Required action. From the entries below, reproduce exactly the line containing "Multisport (466, 1935)", the line containing "[Follow us on Pinterest] (109, 2404)", and every line in between, with nothing added.
# # #
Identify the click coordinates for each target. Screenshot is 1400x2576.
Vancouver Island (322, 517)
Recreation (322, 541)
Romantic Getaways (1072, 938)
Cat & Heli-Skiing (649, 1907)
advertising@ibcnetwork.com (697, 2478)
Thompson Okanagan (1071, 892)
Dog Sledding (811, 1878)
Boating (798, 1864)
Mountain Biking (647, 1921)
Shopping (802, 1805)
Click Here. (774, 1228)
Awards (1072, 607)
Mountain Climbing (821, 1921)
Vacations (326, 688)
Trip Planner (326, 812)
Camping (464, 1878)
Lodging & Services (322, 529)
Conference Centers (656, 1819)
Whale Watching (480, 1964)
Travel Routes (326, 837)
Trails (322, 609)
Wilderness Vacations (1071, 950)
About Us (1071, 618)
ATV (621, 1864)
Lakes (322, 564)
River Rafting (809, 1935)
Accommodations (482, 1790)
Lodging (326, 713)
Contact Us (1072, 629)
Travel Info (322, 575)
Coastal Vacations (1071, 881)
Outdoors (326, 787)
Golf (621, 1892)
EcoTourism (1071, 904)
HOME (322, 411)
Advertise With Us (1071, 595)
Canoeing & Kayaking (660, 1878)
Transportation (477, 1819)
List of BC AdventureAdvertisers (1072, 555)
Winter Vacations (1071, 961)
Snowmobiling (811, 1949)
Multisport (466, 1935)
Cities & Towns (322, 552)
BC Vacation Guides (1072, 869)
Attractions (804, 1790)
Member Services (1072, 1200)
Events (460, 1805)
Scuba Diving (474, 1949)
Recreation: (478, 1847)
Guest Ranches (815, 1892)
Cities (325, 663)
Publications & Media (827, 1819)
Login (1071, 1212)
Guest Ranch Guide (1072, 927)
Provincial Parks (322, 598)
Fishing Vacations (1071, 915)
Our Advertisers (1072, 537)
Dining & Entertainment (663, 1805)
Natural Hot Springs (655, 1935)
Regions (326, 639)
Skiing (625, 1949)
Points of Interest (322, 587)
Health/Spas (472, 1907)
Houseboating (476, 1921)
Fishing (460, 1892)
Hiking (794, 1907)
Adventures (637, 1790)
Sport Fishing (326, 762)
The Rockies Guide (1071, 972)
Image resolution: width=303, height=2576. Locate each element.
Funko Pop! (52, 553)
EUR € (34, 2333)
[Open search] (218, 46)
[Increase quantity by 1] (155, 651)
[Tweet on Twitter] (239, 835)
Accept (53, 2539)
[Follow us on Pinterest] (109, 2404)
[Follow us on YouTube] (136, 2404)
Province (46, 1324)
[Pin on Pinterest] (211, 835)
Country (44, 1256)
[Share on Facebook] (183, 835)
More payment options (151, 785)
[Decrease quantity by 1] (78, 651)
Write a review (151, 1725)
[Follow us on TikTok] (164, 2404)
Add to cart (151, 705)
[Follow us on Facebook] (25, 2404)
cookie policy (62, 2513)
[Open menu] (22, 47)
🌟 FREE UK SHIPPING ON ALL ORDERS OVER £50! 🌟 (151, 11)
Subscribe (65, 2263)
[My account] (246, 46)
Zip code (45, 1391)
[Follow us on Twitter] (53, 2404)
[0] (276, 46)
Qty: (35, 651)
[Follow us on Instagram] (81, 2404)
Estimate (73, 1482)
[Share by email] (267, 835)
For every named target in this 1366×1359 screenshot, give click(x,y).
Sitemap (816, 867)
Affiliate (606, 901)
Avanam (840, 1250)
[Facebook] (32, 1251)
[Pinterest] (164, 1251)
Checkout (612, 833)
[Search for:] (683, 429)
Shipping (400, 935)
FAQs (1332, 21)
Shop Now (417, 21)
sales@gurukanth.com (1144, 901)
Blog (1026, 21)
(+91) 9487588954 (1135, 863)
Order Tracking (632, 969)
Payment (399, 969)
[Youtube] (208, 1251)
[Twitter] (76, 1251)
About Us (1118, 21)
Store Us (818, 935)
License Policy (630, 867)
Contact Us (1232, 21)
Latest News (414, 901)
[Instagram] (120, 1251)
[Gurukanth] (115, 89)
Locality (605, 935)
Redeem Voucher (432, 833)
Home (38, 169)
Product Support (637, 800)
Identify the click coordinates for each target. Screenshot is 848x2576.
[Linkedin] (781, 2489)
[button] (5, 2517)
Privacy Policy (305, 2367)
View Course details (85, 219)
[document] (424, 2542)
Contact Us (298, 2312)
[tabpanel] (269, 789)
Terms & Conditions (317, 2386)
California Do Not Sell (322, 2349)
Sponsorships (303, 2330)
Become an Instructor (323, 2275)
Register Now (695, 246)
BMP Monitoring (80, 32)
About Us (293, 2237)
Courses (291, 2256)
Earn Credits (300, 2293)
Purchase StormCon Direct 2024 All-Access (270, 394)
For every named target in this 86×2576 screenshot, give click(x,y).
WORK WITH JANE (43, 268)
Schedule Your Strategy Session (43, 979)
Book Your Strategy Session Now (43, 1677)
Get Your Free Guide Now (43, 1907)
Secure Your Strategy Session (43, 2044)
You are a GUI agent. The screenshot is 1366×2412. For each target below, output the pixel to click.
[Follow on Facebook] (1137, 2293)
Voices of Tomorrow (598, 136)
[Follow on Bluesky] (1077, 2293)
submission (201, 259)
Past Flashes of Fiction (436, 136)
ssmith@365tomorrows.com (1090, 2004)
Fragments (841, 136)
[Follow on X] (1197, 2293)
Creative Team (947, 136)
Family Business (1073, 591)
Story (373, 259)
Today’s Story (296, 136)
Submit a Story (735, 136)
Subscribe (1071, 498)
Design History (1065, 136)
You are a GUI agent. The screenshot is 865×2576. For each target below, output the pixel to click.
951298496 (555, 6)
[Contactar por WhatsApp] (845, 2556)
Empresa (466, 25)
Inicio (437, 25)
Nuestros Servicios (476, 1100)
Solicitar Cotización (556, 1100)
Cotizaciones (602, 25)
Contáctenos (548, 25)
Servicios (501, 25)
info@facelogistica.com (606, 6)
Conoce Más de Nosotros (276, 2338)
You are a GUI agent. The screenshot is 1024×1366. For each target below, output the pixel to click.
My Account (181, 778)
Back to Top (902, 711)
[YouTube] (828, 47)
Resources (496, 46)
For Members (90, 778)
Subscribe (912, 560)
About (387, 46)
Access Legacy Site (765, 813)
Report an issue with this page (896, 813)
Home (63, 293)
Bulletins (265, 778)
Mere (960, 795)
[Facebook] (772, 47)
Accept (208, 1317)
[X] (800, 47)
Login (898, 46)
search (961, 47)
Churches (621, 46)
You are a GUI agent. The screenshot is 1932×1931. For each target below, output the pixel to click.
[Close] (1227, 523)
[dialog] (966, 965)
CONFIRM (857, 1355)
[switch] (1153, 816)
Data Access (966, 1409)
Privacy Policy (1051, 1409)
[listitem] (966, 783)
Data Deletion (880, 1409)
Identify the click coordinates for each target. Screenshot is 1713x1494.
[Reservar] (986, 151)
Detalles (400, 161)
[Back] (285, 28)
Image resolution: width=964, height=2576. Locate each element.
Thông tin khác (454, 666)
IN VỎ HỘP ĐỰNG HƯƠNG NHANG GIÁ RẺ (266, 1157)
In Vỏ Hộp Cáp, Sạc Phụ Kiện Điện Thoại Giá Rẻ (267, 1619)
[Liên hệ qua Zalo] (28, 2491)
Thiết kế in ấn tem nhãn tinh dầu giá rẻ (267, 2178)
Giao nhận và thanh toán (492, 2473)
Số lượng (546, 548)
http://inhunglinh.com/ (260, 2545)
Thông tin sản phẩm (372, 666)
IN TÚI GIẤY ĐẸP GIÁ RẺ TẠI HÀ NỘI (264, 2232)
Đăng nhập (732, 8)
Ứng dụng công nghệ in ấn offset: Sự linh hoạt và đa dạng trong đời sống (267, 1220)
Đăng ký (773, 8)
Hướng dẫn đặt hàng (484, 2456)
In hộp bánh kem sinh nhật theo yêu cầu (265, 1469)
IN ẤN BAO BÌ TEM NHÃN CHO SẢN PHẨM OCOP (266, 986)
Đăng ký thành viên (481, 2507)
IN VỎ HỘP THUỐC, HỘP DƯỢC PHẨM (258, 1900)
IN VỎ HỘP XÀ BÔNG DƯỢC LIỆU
# # #
Exercise response.
Multisport (466, 1935)
Cities & Towns (322, 552)
BC Vacation Guides (1072, 869)
Attractions (804, 1790)
Member Services (1072, 1200)
Events (460, 1805)
Scuba Diving (474, 1949)
Recreation: (478, 1847)
Guest Ranches (815, 1892)
Cities (325, 663)
Publications & Media (827, 1819)
Login (1071, 1212)
Guest Ranch Guide (1072, 927)
Provincial Parks (322, 598)
Fishing Vacations (1071, 915)
Our Advertisers (1072, 537)
Dining & Entertainment (663, 1805)
Natural Hot Springs (655, 1935)
Regions (326, 639)
Skiing (625, 1949)
Points of Interest (322, 587)
Health/Spas (472, 1907)
Houseboating (476, 1921)
Fishing (460, 1892)
Hiking (794, 1907)
Adventures (637, 1790)
Sport Fishing (326, 762)
The Rockies Guide (1071, 972)
Image resolution: width=303, height=2576. Locate each element.
Funko Pop! (52, 553)
EUR € (34, 2333)
[Open search] (218, 46)
[Increase quantity by 1] (155, 651)
[Tweet on Twitter] (239, 835)
Accept (53, 2539)
[Follow us on Pinterest] (109, 2404)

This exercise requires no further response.